Cette étrange modernisation de la conception de la Nation, cette étrange image que donne la France en dehors des frontières de l'Union européenne, provoque parfois une certaine incompréhension, au regard de son histoire, de ses traditions, du respect et de la fièreté d'elle-même qu'elle affichait en d'autres temps.
 
En Russie, la langue française jouait sous l'Ancien Régime un rôle spécifique. Langue de la noblesse, de la culture, chacun au minimum s'efforçait de truffer son langage de quelques mots en français. Pouchkine désespérait d'imaginer les femmes de la noblesse parler et écrire en russe. C'était tout un symbole. C'était.
 
Contre ces mouvements de reniement, le balancier passe d'un extrême dans l'autre.

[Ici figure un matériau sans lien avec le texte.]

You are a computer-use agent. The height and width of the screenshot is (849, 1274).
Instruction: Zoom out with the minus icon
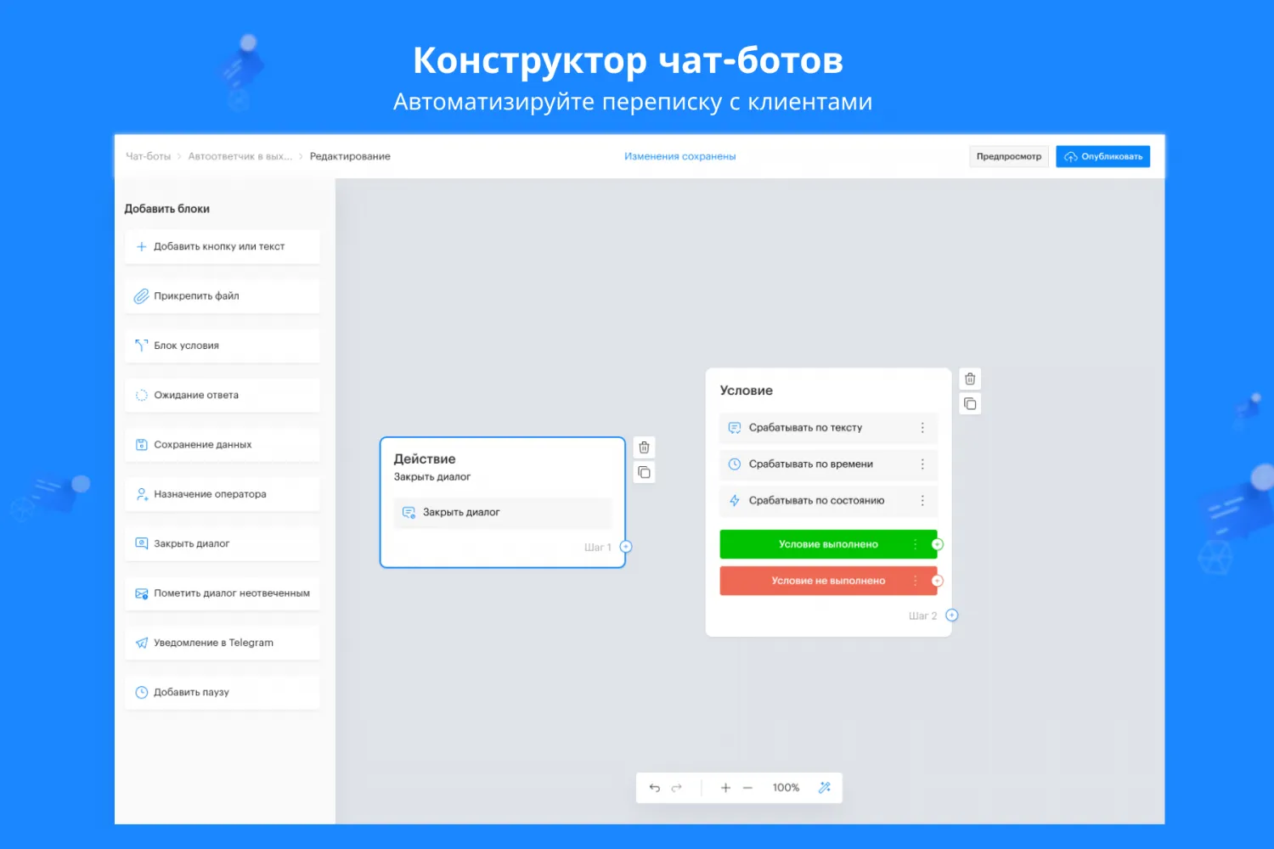(747, 788)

Mais les temps changent, les étrangers aussi. Maintenant, des députés LDPR ont déposé à la Douma un projet de loi visant à sanctionner l'utilisation d'une langue étrangère par les russes et par les étrangers sur les lieux de travail, lorsque cela n'est pas rendu nécessaire par leur profession. Cela vise bien sûr à la protection de la langue russe contre l'anglicisme, comme ce fut le cas en France, mais le but est également politique. Il vise également l'étranger proche.
 
En remettant dans le contexte, un étranger arrivant travailler en Russie va devoir connaître la langue et la Constitution. La langue, comme les russes l'ont compris, est bien un élément de la Nation. C'est un élément d'identification. Renoncer, partiellement, à sa langue est une marque de volonté d'intégration et de respect pour le pays dans lequel on arrive.
 
Pour autant, cette idée de réforme est également le signe d'une politique d'unification nationale, qui va à l'encontre des dérives communautaristes françaises, qui en fait continue le modèle français aujourd'hui tant décrié. Les risques d'excès sont toujours présents, ne sont pas négligeables, car la plus grande difficulté pour la Russie aujourd'hui va être d'arriver à trouver cet équilibre précaire entre la préservation de son identité sans rejet de l'évolution, malgrè les exemples peu reluisant donnés dans d'autres pays. Eviter que les extrêmes des uns ne justifient les extrêmes des autres.
 
La langue est-elle donc finalement le socle de la Nation? Elle en fait partie, elle en est un symbole, elle est un symbole dans un symbole. Et tout simplement, comment développer sa culture, donc son identité, en perdant sa langue? Que peut-on alors proposer aux autres? Comment exiger le respect lorsque l'on ne se respecte pas soi-même?